» **Goal of the exercise**: Which lines run from the one with "This screenshot has height=1028, width=1577." through the end of the rows? Copy them out exactly as they stand, including both of those ends, and leave out every other line.

» **Items**:
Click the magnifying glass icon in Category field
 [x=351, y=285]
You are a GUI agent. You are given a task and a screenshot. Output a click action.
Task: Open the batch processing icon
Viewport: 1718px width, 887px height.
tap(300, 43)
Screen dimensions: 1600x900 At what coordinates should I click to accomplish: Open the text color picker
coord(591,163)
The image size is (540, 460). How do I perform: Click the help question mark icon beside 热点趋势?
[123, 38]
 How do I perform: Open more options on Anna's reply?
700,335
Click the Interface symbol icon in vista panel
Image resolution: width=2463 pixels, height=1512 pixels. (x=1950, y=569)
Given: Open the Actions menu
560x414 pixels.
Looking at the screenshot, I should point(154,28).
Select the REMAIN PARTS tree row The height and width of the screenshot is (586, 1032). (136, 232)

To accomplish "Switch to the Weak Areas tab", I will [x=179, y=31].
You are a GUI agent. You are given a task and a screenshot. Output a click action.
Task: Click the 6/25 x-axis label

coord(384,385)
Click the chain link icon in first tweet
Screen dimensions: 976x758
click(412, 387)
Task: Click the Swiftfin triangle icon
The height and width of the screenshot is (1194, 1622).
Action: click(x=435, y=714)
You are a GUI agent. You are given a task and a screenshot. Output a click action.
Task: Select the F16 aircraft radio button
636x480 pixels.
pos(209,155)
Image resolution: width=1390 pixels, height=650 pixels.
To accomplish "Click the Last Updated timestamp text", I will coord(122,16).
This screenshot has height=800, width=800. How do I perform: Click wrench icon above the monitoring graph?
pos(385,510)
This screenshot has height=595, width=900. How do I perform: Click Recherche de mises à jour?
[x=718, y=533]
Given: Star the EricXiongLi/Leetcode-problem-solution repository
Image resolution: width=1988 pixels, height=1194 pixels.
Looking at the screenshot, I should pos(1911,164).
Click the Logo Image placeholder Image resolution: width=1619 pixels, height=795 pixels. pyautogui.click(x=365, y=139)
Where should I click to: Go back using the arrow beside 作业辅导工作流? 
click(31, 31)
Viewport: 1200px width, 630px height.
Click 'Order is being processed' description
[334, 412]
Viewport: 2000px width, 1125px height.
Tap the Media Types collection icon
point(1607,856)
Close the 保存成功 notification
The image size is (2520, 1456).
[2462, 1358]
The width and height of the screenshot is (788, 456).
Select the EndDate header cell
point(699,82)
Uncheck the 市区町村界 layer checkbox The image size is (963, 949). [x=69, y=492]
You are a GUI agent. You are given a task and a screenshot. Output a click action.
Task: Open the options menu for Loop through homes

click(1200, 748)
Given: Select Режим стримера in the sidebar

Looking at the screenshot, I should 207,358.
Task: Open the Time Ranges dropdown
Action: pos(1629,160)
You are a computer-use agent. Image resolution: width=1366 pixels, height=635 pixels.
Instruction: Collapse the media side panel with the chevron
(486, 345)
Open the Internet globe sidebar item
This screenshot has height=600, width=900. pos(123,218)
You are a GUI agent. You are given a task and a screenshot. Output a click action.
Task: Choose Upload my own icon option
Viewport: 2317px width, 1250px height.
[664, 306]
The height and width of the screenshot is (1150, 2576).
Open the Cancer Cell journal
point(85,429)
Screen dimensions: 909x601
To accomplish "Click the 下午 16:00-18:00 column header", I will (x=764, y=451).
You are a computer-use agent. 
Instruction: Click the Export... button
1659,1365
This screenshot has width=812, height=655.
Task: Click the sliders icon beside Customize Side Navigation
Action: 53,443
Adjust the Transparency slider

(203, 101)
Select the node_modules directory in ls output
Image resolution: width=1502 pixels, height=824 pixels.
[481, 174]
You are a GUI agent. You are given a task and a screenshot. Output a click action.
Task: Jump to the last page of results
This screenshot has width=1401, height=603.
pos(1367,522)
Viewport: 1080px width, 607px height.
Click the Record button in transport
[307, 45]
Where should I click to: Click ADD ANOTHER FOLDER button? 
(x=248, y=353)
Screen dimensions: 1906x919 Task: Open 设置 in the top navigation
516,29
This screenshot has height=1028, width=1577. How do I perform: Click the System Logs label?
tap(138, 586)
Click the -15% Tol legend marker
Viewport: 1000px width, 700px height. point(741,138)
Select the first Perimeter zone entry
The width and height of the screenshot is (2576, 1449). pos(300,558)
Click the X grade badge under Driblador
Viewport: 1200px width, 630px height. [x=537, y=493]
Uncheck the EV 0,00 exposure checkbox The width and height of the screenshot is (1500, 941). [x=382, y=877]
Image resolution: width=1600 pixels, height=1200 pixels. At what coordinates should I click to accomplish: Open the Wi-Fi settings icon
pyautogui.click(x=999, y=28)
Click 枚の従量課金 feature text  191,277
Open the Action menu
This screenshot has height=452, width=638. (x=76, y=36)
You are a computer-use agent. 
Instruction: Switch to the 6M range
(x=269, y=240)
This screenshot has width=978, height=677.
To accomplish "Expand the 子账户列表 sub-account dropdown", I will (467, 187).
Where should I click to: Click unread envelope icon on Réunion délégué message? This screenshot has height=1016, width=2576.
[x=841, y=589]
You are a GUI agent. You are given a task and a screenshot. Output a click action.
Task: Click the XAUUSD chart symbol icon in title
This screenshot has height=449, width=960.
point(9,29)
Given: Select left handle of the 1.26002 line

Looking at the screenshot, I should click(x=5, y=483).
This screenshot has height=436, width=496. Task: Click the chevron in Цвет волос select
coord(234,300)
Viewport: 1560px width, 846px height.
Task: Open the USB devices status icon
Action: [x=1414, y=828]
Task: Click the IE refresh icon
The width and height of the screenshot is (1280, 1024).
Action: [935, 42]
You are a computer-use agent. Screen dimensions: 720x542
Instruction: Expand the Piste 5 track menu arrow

» **Output for this exercise**:
This screenshot has height=1028, width=1577. How do I perform: Click the System Logs label?
tap(138, 586)
Click the -15% Tol legend marker
Viewport: 1000px width, 700px height. point(741,138)
Select the first Perimeter zone entry
The width and height of the screenshot is (2576, 1449). pos(300,558)
Click the X grade badge under Driblador
Viewport: 1200px width, 630px height. [x=537, y=493]
Uncheck the EV 0,00 exposure checkbox The width and height of the screenshot is (1500, 941). [x=382, y=877]
Image resolution: width=1600 pixels, height=1200 pixels. At what coordinates should I click to accomplish: Open the Wi-Fi settings icon
pyautogui.click(x=999, y=28)
Click 枚の従量課金 feature text  191,277
Open the Action menu
This screenshot has height=452, width=638. (x=76, y=36)
You are a computer-use agent. 
Instruction: Switch to the 6M range
(x=269, y=240)
This screenshot has width=978, height=677.
To accomplish "Expand the 子账户列表 sub-account dropdown", I will (467, 187).
Where should I click to: Click unread envelope icon on Réunion délégué message? This screenshot has height=1016, width=2576.
[x=841, y=589]
You are a GUI agent. You are given a task and a screenshot. Output a click action.
Task: Click the XAUUSD chart symbol icon in title
This screenshot has height=449, width=960.
point(9,29)
Given: Select left handle of the 1.26002 line

Looking at the screenshot, I should click(x=5, y=483).
This screenshot has height=436, width=496. Task: Click the chevron in Цвет волос select
coord(234,300)
Viewport: 1560px width, 846px height.
Task: Open the USB devices status icon
Action: [x=1414, y=828]
Task: Click the IE refresh icon
The width and height of the screenshot is (1280, 1024).
Action: [935, 42]
You are a computer-use agent. Screen dimensions: 720x542
Instruction: Expand the Piste 5 track menu arrow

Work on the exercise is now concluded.